Bisnis.com, JAKARTA – Rupiah dibuka melemah pada perdagangan akhir pekan, Jumat (18/11/2022) di tengah outlook penguatan dolar AS.
Mengutip data Bloomberg, mata uang Garuda dibuka terdepresiasi 25 poin atau 0,16 persen ke Rp15.687 per dolar AS. Sementara itu, indeks dolar AS juga melemah 0,11 persen ke 106,57.
Bersama dengan rupiah, sejumlah mata uang di Asia juga melemah seperti dolar Taiwan melemah 0,24 persen, won Korea Selatan melemah 0,02 persen, rupee India melemah 0,42 persen dan ringgit Malaysia melemah 0,01 persen.
Tim Riset Monex Investindo Futures (MIFX) memperkirakan pelemahan rupiah dan mata uang lainnya di Asia lantaran adanya outlook kenaikan suku bunga bank sentral AS.
Empat pejabat The Federal Reserve yang menjadi anggota Federal Open Market Committee (FOMC), pada acara terpisah kemarin, menyebutkan dukungan kenaikan suku bunga sebesar 0,50 persen untuk Desember mendatang.
“Walau sudah diprediksi secara umum, tetapi hal ini sempat menopang naik dolar AS. The Fed nampaknya akan menaikkan suku bunga dengan tidak se-agresif empat pertemuan sebelumnya, tetapi menargetkan tingkat suku bunga serendahnya 5,0 – 5,25 persem pada pertengahan 2023,” tulis Tim Riset MIFX, Jumat (18/11/2022).
Baca Juga
Jika dipandang masih memerlukan kenaikan suku bunga untuk menekan inflasi di AS, kebijakan moneter yang agresif dapat kembali diberlakukan.
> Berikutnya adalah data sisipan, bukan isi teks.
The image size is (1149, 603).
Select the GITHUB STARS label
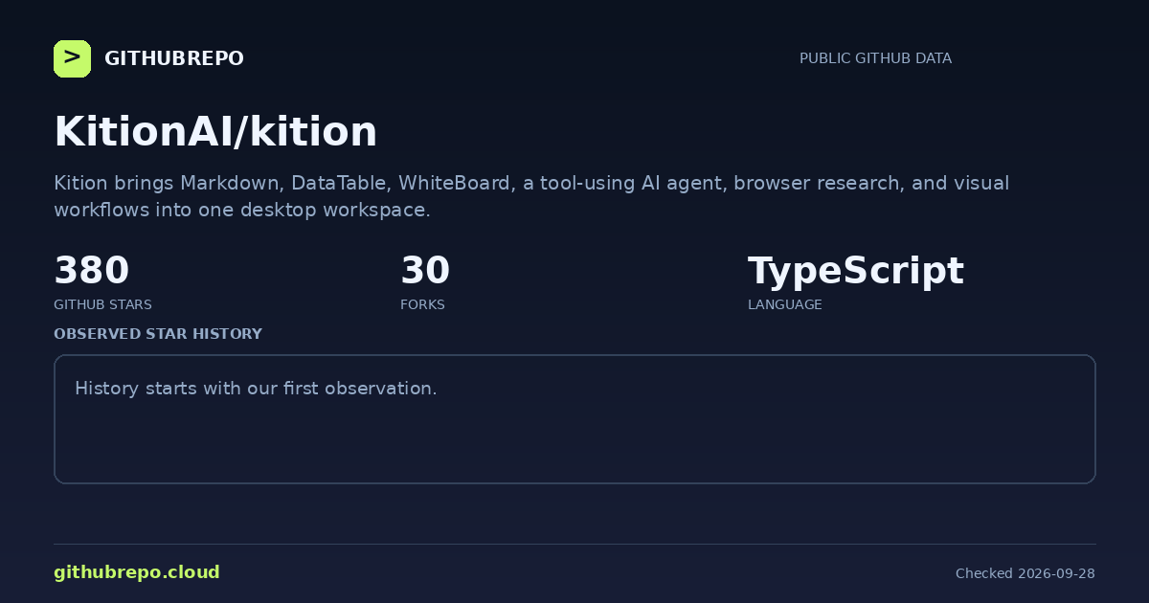[x=102, y=304]
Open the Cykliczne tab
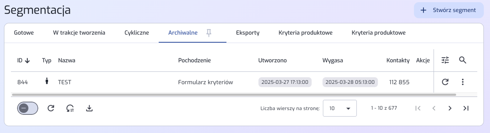Image resolution: width=490 pixels, height=133 pixels. coord(137,33)
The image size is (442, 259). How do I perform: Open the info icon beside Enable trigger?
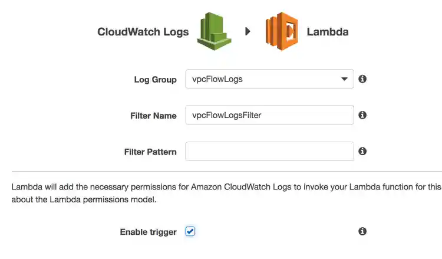(362, 231)
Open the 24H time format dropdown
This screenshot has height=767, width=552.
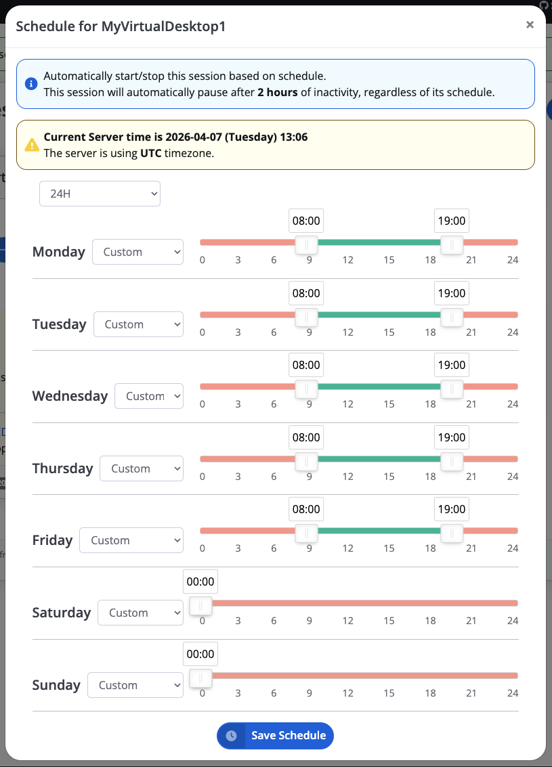point(100,194)
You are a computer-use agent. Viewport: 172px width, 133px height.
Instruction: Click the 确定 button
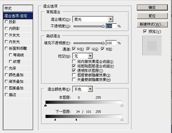tap(152, 8)
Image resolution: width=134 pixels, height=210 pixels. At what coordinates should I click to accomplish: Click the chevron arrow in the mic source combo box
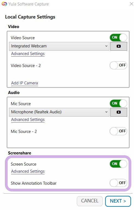point(106,112)
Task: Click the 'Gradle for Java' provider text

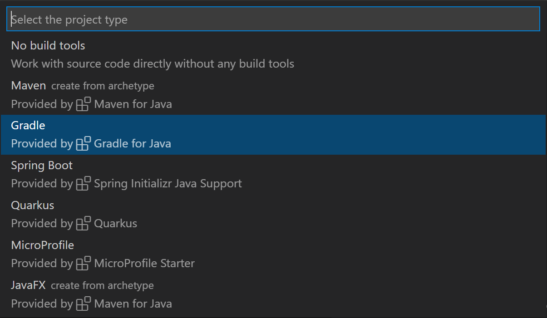Action: click(x=133, y=144)
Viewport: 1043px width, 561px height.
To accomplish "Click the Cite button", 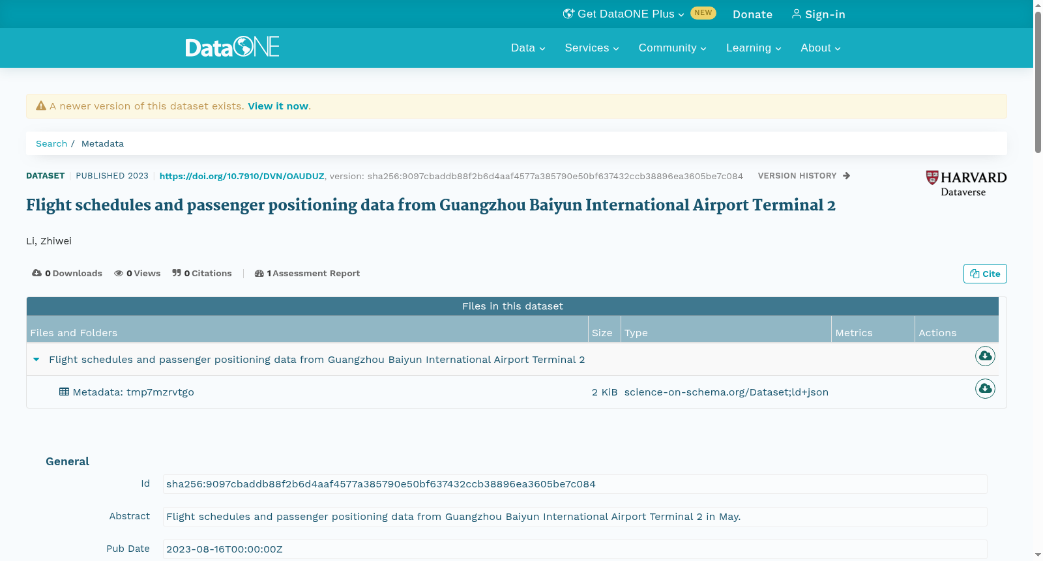I will tap(985, 274).
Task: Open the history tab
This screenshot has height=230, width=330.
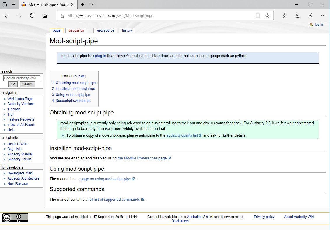Action: [127, 30]
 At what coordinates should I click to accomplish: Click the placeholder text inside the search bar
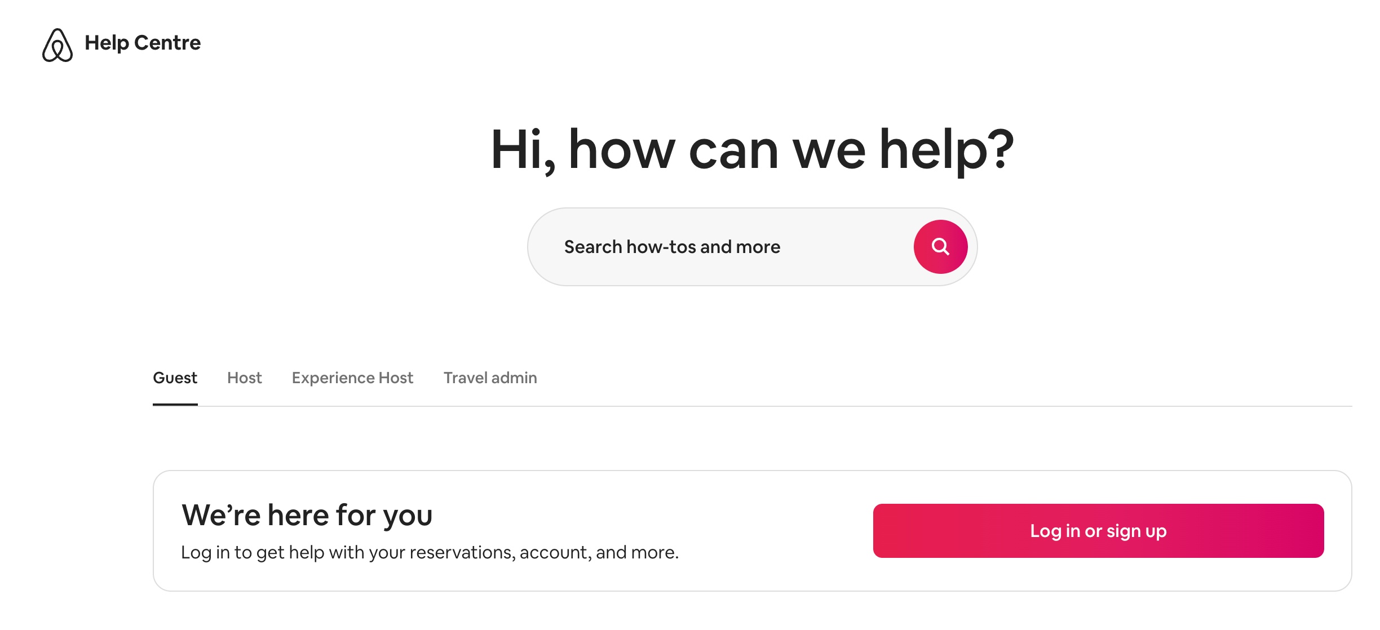(672, 247)
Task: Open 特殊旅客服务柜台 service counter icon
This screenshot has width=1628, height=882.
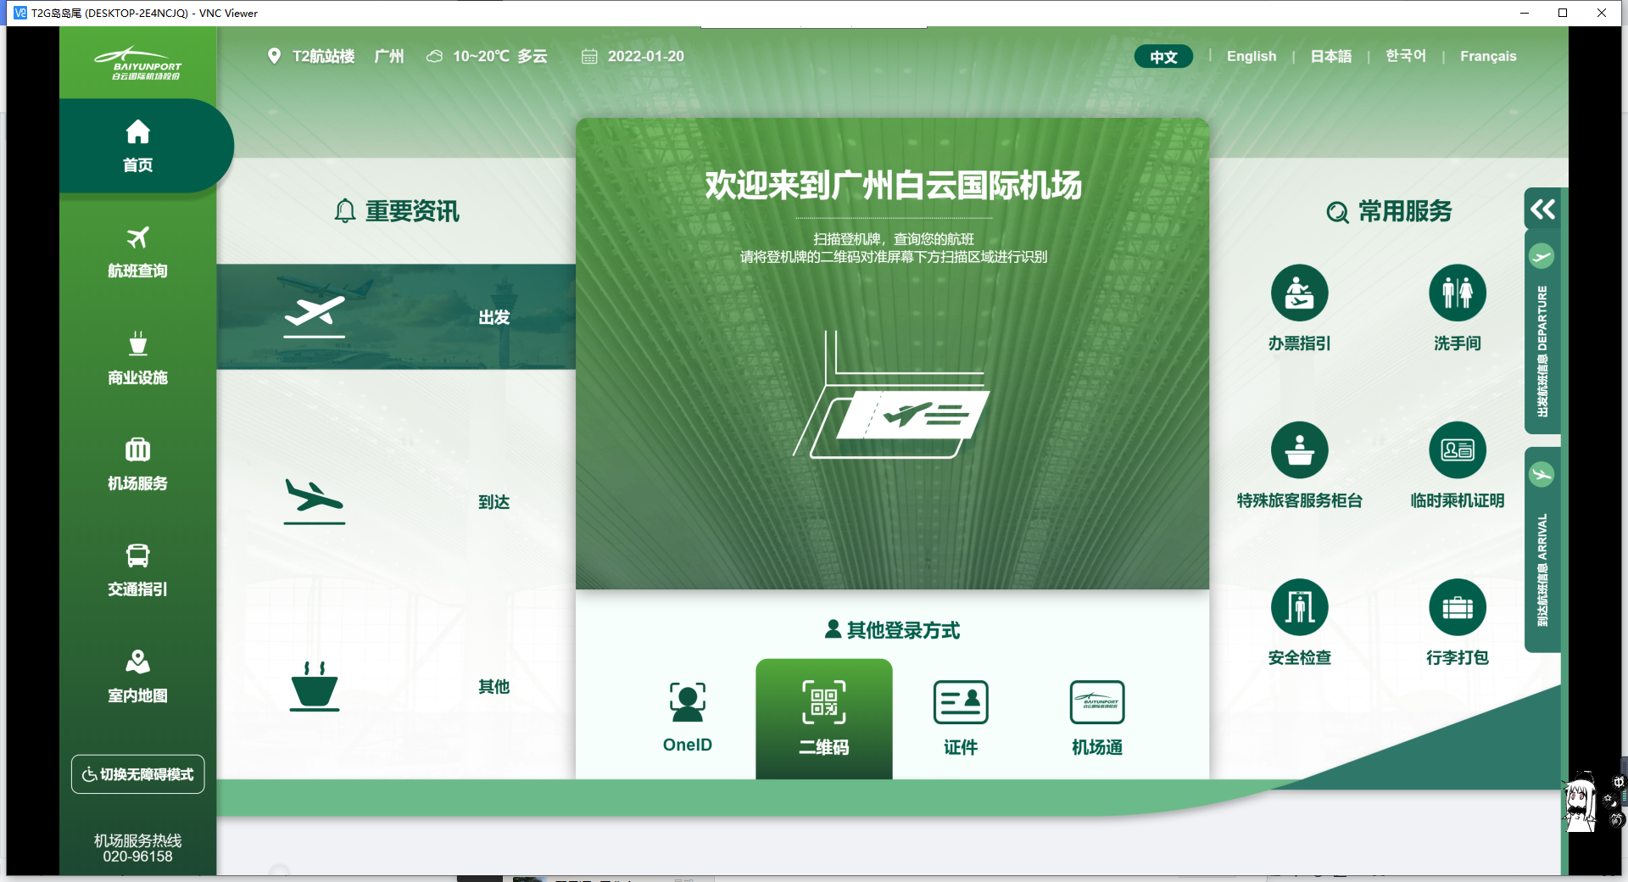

Adapun, Direktur PT Laba Forexindo Berjangka Ibrahim Assuaibi menjelaskan, pergerakan rupiah juga dipengaruhi oleh keputusan Bank Indonesia (BI) yang menaikkan suku bunga acuan dalam Rapat Dewan Gubernur BI November 2022.
BI memutuskan mengerek BI 7-Days Repo Rate (BI7DRR) sebesar 50 basis poin (bps) menjadi 5,25 persen. Selain mengerek suku bunga acuan, BI juga menaikkan suku bunga deposit facility sebesar 50 bps menjadi 4,5 persen dan suku bunga lending facility sebesar 50 bps menjadi 6 persen.
Gubernur BI Perry Warjiyo mengatakan, keputusan BI dalam menaikkan suku bunga acuan ini sebagai langkah front-loaded, pre-emptive, dan forward looking dalam menurunkan ekspektasi inflasi yang saat ini terlalu tinggi dan memastikan inflasi inti kembali ke sasaran lebih cepat dari target.
"Selain itu, Gubernur BI juga menyebut peningkatan suku bunga acuan ini untuk memperkuat kebijakan stabilisasi nilai tukar rupiah agar sejalan dengan nilai fundamentalnya di tengah tingginya ketidakpastian pasar keuangan global dan makin kuatnya dolar AS," jelas Ibrahim dalam laporannya.